The question Why do the homology groups capture holes in a space better than the homotopy groups? and many others here use the idea that homology counts the ``holes'' in a space. The comments on this and related questions show that many people do not like this terminology. I like it a lot and I want to know if someone deserves credit for it.
The first systematic use of the idea that I know is Atiyah's 1975 Bakerian lecture, available at
http://www.jstor.org/stable/4145047?seq=1#page_scan_tab_contents
and elsewhere. Atiyah uses it to link classical cohomology of topological spaces to \'etale cohomology and related theories.
It is easy to suppose it must go back to Poincare but it seems not to. I do not recall it in the Analysis Situs and its complements. I have checked the word "hole" does not occur in John Stillwell's translation of AS. I believe there used to be searchable pdfs of AS on line but anyway I do not find them now.
In most 20th century discussions the genus of a surface is described in terms of "handles" on the surface, not "holes" (reflecting a focus on compact surfaces).
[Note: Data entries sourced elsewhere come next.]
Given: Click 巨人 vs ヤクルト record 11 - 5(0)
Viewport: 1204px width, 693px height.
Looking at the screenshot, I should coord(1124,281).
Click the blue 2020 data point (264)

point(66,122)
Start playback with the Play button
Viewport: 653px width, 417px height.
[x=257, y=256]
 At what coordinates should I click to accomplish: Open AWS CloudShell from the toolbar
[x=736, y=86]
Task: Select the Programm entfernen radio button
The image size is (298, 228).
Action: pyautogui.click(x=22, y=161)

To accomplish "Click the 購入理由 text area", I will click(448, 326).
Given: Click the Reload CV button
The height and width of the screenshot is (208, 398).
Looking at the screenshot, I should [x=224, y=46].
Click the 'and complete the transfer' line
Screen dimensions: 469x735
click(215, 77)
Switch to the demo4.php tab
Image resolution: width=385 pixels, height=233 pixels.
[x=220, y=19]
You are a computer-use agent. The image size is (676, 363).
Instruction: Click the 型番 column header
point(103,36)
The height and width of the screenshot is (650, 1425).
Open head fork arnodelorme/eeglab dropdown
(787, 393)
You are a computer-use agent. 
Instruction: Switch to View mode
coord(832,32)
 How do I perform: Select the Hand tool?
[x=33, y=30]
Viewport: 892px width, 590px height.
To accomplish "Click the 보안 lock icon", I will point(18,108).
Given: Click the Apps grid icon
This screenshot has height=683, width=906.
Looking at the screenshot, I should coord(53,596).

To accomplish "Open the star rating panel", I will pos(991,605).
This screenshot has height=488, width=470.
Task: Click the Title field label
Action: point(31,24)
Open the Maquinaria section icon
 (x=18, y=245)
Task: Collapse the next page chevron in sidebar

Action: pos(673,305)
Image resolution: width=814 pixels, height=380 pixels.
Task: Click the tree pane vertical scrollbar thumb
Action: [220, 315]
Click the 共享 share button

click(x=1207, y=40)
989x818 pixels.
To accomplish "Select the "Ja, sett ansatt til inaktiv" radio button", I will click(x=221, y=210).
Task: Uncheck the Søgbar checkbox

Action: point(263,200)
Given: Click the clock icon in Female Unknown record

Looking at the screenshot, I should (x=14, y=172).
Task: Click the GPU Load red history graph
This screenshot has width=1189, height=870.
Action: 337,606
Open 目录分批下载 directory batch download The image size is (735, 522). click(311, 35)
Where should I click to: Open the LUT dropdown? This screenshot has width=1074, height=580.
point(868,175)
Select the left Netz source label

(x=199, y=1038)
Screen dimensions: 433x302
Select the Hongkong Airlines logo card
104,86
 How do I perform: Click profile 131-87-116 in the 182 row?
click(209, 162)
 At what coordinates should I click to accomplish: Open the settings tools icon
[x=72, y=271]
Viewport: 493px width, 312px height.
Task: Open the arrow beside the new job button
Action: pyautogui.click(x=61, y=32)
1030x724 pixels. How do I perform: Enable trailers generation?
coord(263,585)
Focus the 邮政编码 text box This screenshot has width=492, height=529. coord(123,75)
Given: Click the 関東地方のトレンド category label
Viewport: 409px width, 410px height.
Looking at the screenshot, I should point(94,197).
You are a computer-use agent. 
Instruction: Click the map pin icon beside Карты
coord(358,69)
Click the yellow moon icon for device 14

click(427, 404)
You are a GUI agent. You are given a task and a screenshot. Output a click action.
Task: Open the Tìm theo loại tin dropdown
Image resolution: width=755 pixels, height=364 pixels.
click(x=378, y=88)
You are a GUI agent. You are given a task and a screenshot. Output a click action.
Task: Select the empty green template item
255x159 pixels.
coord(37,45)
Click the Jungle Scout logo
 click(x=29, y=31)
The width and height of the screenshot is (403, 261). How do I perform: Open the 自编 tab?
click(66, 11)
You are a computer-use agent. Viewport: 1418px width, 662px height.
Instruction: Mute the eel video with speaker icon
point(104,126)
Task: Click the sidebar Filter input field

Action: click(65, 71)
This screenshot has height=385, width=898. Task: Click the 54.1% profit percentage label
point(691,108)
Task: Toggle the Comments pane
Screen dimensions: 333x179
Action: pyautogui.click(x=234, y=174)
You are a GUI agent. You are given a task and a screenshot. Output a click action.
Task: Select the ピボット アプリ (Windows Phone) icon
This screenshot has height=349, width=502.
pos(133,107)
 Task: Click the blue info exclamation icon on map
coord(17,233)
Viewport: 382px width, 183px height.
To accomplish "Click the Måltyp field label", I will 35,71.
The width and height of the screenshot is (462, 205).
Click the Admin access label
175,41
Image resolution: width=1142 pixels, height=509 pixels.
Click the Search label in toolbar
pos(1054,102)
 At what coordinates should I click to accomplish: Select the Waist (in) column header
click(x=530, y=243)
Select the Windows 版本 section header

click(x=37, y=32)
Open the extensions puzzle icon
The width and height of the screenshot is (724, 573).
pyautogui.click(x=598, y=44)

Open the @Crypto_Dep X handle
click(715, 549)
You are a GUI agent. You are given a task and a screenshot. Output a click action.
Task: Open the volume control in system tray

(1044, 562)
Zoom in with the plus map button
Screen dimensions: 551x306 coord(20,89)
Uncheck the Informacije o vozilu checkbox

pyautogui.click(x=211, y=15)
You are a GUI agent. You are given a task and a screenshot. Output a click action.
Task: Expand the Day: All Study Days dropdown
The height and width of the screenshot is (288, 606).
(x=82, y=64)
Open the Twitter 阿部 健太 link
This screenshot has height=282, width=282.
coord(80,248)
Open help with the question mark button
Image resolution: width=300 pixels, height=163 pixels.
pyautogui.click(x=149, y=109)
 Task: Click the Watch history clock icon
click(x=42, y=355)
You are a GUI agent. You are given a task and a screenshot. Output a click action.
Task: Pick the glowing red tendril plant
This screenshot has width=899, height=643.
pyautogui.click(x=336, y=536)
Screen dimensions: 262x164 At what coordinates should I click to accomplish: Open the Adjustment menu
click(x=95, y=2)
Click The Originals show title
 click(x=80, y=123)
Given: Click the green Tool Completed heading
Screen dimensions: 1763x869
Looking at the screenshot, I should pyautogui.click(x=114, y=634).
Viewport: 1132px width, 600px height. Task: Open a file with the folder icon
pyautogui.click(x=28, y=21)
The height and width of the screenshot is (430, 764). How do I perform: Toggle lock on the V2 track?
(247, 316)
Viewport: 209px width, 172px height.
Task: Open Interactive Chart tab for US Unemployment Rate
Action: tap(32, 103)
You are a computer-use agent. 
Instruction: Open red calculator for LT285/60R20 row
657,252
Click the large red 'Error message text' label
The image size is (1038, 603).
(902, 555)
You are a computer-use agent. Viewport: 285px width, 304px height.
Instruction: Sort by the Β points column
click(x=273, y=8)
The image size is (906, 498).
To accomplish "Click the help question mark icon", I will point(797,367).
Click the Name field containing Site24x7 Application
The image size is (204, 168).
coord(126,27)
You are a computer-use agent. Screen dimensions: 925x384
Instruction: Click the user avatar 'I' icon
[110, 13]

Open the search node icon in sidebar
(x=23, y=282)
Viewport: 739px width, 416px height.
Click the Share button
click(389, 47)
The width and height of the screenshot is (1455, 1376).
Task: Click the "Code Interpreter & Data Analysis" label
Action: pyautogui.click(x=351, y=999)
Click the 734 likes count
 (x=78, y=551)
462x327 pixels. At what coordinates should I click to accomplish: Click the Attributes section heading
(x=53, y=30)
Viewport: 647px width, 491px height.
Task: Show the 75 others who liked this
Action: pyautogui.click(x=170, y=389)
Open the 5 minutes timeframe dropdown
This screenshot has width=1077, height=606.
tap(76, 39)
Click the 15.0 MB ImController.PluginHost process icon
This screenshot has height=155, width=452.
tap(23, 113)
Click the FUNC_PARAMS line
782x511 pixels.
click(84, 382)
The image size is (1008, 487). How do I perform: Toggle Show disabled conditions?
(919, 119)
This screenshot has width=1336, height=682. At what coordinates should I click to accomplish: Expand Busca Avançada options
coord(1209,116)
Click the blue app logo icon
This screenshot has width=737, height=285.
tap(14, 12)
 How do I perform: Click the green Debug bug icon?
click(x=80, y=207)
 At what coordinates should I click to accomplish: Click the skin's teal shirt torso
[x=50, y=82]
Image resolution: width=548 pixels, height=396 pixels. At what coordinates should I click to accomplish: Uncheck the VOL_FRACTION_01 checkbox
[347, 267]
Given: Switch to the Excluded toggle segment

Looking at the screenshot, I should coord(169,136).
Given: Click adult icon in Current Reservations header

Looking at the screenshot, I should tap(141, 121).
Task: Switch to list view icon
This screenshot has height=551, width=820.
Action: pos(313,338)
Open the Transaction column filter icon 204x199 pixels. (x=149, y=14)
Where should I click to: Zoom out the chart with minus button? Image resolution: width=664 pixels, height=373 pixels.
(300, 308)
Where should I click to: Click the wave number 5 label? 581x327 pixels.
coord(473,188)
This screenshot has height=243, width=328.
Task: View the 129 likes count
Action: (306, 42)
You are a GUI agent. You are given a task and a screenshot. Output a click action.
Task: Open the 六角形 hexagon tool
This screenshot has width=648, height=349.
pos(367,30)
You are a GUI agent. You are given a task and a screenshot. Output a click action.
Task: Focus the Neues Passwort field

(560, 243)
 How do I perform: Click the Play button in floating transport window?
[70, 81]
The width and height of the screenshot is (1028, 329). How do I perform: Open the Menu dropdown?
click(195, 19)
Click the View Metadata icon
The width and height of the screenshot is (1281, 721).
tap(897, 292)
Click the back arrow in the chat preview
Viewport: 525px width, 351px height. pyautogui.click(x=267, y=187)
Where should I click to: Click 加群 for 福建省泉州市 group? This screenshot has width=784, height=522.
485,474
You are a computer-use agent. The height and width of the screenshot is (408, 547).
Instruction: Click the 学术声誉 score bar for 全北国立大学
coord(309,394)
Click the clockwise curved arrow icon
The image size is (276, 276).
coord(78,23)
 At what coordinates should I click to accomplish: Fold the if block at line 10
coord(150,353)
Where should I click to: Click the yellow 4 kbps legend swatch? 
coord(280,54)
Indeed Riemann surfaces were often described topologically as "handle bodies." Compare https://en.wikipedia.org/wiki/Handlebody
Seifert and Threlfall's 1934 Textbook of Topology uses "hole" as the opposite of "handle." For them a hole is made by cutting out a bit of surface, and so it cannot exist on a boundaryless compact manifold.
Alexandroff uses it the same way, indeed his Elementary Concepts of Topology uses the word "hole" just once, and that is for a hole in a plane figure, not a handle on a compact surface. So homology does not count "holes" in his sense at all.
Is it fair to give Atiyah credit for this terminology of holes?